Posted by: Marcus Arvan | 02/01/2013 at 01:43 PM
*Updated*
I don't think it's right to say "A's relativism" contains a claim whereas "B's relativism" contains a contradictory claim (which would be absurd). I think this misunderstands relativism, or at the very least represents it in a less-than-fully-charitable light.
Relativism, as I understand it, is a *descriptive* theory about what sorts of normative phenomena exist in the world. It is not a normative theory per se. It is the theoretical view that the only genuine norms in the world are relative-to-persons and/or relative-to-cultures.
Accordingly, I think a true relativist will should not say that A and B have "different relativisms." They should say that (1) there is only one doctrine -- relativism, (2) that doctrine is true, (3) Different people can accept it or reject it, and finally (4) that doctrine holds that A and B in the case you described have the same *relativism* but different *values*.
I suspect that a lot of the "problems" people have with relativism stem from their taking the doctrine to *be* a normative theory (example: it's often claimed to be contradictory, as it asserts -- as an objective norm -- that there are no objective norms). If this is how relativism is understood, then I agree: it's absurd. But, As I've indicated above, I don't think it's correct to render relativism as a normative theory. A more charitable reading is that it merely purports to *describe* normative reality: that it asserts merely a descriptive there *are* only relative values, not objective ones.
(Note: and how might they make the argument for being a descriptive view? Here's my answer: they want to say, whenever a person says, "X is right/wrong", all they truly accomplish is asserting X is right/wrong-for-them or for-their culture. And why? Not because of some additional normative constraint on what can be a valid norm, but rather a metaphysical constraint on where norms come from: individual persons (valuers) or cultures (collective valuers). Finally, the relativist might admit that *if* there were truly universal agreement on values, *then* there would be an additional metaphysical ground: ground for objective norms for all humankind. But, I take the relativist as saying, there are no such universal norms. So, the only norms that truly exist are individual and cultural).

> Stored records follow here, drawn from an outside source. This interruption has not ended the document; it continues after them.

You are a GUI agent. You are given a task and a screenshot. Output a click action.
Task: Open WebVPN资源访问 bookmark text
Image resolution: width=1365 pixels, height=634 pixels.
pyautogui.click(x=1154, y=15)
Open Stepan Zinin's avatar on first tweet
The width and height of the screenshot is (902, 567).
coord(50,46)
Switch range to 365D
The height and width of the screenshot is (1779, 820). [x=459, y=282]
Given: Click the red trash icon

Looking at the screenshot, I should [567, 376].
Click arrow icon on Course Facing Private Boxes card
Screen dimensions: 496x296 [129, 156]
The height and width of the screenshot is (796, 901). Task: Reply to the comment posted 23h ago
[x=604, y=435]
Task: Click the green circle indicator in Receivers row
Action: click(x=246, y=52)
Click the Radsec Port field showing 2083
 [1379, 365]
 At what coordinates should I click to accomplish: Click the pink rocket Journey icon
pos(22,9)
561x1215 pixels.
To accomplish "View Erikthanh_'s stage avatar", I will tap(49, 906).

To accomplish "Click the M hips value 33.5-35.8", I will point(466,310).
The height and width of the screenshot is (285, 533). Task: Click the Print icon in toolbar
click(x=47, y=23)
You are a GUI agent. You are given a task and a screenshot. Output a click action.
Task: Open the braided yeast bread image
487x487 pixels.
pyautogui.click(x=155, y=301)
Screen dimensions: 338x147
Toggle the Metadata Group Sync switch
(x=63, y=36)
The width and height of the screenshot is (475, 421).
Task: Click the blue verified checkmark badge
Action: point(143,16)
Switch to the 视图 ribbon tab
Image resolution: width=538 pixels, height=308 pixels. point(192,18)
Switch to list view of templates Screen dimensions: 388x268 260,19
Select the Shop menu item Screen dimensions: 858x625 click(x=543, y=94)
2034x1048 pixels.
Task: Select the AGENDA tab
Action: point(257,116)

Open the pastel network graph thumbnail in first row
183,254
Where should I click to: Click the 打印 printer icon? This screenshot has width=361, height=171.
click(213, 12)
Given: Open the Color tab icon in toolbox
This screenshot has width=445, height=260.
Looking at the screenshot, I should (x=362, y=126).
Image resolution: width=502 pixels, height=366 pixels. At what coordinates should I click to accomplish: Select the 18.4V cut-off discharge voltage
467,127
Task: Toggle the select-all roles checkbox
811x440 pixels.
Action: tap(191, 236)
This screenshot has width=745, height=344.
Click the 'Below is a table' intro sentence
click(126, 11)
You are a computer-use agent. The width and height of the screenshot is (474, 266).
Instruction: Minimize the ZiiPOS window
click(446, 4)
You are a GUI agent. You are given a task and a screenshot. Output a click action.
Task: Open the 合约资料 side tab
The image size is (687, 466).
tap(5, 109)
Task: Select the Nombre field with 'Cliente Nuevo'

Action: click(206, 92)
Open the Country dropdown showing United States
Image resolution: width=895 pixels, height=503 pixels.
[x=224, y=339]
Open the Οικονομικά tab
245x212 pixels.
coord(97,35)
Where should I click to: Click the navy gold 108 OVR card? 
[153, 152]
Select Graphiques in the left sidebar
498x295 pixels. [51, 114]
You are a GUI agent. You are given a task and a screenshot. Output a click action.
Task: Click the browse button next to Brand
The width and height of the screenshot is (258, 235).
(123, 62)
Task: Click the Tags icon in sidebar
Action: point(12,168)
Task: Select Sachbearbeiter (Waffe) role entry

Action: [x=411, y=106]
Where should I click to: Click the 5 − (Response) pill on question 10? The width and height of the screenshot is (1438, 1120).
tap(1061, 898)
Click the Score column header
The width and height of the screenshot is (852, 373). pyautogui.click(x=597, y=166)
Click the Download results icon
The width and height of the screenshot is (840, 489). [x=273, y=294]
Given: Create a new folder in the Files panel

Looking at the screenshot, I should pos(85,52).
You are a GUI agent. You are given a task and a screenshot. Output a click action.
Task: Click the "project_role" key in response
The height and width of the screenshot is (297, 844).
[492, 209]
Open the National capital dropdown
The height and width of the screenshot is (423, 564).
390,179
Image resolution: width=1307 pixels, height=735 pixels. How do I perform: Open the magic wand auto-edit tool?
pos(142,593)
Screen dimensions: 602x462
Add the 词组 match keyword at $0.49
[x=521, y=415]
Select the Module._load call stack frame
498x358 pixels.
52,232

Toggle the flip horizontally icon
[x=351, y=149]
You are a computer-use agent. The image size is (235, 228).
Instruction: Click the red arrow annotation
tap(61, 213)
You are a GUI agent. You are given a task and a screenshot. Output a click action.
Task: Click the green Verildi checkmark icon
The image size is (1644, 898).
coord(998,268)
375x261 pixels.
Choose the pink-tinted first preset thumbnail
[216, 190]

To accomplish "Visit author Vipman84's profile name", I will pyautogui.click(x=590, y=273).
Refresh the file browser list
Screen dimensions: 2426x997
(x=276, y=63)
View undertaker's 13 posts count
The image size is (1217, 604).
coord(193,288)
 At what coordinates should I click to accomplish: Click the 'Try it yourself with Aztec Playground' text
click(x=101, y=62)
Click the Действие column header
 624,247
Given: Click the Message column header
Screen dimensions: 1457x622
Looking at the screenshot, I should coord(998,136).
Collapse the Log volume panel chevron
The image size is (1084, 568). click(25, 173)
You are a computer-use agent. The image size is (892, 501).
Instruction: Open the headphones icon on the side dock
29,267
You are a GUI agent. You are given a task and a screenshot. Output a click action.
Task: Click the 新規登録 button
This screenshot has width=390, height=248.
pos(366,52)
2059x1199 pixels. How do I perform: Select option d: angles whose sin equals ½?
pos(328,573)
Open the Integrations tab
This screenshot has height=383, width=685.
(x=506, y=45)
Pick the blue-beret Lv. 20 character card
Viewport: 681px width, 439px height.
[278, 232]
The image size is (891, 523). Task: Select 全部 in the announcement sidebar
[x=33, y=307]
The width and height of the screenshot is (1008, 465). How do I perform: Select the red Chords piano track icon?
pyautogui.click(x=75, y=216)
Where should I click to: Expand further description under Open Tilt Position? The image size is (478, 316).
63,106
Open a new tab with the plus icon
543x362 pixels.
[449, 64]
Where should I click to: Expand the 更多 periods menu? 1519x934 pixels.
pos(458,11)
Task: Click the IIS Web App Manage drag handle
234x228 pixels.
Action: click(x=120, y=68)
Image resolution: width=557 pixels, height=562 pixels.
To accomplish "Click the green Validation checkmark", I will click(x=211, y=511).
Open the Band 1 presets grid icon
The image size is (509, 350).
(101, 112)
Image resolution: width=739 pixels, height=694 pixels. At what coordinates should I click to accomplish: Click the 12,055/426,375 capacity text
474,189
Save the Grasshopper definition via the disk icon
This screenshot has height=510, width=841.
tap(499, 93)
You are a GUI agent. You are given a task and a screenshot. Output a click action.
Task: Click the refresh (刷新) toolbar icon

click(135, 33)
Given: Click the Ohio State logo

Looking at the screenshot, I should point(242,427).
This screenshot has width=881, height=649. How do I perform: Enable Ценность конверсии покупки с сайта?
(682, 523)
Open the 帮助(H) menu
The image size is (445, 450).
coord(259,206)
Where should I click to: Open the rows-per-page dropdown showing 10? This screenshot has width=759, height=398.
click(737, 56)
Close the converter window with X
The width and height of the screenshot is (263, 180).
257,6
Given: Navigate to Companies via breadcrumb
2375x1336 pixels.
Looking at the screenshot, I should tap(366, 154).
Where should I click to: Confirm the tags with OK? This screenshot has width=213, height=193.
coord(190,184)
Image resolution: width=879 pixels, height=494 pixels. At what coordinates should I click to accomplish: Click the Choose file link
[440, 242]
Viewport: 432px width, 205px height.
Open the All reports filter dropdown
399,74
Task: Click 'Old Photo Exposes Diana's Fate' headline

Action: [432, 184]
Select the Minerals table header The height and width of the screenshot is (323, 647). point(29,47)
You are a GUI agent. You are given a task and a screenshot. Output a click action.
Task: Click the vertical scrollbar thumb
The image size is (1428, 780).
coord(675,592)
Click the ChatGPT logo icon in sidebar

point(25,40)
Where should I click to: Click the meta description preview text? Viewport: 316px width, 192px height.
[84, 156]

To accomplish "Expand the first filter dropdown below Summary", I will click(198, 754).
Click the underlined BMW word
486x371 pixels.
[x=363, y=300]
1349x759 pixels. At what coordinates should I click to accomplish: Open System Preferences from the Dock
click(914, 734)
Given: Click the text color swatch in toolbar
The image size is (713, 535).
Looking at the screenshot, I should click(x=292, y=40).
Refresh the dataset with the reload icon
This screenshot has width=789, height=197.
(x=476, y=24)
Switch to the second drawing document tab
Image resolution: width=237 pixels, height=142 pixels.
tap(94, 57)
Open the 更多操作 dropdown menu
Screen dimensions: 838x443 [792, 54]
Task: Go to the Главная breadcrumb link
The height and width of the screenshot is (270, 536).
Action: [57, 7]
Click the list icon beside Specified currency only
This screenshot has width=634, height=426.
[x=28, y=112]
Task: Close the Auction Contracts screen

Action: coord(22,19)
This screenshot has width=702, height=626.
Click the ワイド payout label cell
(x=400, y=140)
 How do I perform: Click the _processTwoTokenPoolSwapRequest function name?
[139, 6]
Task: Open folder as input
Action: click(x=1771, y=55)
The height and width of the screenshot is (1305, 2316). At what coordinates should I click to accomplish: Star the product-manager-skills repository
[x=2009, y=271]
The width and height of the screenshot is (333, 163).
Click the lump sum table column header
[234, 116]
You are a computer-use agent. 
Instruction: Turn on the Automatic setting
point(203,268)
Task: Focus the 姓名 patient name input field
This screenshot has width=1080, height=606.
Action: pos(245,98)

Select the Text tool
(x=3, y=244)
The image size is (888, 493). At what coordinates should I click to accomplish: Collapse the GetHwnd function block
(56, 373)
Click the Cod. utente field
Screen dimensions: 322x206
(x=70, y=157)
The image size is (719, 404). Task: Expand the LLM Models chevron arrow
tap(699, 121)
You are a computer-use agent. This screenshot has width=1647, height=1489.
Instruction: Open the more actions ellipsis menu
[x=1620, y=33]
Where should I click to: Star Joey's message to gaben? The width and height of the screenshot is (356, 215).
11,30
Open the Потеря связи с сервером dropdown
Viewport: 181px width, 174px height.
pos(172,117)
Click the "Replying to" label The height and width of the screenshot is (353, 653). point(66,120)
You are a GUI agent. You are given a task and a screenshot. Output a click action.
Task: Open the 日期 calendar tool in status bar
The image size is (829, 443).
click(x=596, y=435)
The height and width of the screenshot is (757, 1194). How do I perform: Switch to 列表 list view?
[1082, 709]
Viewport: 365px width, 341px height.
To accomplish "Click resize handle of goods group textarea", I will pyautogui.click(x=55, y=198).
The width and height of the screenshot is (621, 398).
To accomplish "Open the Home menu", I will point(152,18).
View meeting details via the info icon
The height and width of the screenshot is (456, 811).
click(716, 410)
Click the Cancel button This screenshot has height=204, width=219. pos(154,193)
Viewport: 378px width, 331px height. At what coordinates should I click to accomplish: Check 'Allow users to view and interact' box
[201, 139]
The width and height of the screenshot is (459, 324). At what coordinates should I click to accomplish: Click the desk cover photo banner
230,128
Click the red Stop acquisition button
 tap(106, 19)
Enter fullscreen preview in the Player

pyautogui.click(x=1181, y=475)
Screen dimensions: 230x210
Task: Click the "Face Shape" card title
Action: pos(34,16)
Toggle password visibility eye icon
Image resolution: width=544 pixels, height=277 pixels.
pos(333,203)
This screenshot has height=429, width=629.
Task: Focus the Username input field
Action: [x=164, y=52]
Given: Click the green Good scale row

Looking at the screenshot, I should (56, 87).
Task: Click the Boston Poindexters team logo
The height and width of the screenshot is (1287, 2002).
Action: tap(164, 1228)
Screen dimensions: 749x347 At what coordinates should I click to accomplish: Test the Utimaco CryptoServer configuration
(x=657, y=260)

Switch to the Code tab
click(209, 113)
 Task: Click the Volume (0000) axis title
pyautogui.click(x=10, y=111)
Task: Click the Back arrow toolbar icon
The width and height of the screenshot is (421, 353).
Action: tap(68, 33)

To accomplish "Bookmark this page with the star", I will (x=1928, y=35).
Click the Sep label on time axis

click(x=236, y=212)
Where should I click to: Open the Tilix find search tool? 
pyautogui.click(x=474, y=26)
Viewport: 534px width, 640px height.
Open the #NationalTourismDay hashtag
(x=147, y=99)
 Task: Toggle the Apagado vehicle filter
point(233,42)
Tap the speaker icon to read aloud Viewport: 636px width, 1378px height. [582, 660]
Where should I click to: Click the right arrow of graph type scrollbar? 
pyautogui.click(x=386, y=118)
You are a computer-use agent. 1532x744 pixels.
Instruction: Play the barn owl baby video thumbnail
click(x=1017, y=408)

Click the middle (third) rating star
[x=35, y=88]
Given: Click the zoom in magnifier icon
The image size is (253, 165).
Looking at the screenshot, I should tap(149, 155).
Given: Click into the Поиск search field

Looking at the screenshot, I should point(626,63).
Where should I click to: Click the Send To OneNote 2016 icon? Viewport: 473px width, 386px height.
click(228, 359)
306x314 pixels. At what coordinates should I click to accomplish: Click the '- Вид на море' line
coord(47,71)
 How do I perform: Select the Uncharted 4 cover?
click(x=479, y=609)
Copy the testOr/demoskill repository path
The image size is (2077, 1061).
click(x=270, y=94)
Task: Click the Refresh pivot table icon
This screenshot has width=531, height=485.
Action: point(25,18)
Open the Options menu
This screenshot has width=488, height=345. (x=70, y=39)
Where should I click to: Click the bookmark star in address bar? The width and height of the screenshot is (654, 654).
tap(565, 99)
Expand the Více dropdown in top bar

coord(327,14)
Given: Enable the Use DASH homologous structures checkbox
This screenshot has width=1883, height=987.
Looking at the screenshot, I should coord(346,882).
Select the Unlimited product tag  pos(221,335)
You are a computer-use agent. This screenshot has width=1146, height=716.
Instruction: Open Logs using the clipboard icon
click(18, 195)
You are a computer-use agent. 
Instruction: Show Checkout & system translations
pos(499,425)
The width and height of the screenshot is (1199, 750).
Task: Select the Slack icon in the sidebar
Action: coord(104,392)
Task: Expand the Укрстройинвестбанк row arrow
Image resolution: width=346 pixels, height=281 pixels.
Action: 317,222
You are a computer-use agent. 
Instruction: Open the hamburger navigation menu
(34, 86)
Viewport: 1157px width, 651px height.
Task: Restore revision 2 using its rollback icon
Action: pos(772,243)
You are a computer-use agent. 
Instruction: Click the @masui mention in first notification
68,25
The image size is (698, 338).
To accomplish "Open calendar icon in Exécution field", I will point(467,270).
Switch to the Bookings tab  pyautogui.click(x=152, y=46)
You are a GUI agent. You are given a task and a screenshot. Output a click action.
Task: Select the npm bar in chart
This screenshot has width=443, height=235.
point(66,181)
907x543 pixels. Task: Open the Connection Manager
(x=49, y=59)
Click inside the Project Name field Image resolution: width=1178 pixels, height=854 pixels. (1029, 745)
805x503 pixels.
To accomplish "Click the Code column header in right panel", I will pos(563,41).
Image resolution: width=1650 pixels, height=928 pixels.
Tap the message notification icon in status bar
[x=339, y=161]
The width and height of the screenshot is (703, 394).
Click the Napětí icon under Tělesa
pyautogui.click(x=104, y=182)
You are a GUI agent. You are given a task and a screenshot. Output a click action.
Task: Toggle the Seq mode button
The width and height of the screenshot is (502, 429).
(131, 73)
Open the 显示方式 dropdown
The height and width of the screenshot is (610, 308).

Posted by: Marcus Arvan | 02/01/2013 at 02:18 PM
What you both write sounds right to me. Could we reconcile the two main points by saying that relativism, being a ‘descriptive claim’ is devoid of normative content, in the sense that it does not say it is right to act in this or that way, or that persons ought to act in this or that way? It only describes the absence of something (objective normative truth or whatever) and describes what happens in the world (that different cultures claim different things have value).
Thus the relativist can say ‘Culture Z rejects relativism, and puts to death anyone who advocates relativism – and that is right for them’.
Posted by: Dan Dennis | 02/01/2013 at 03:08 PM
Where 'that is right for them' just means 'that is what they think is right, claim is right, use as a basis for decision-making etc'. Ie it might look like an objective normative claim but it is not - it is actually just descriptive.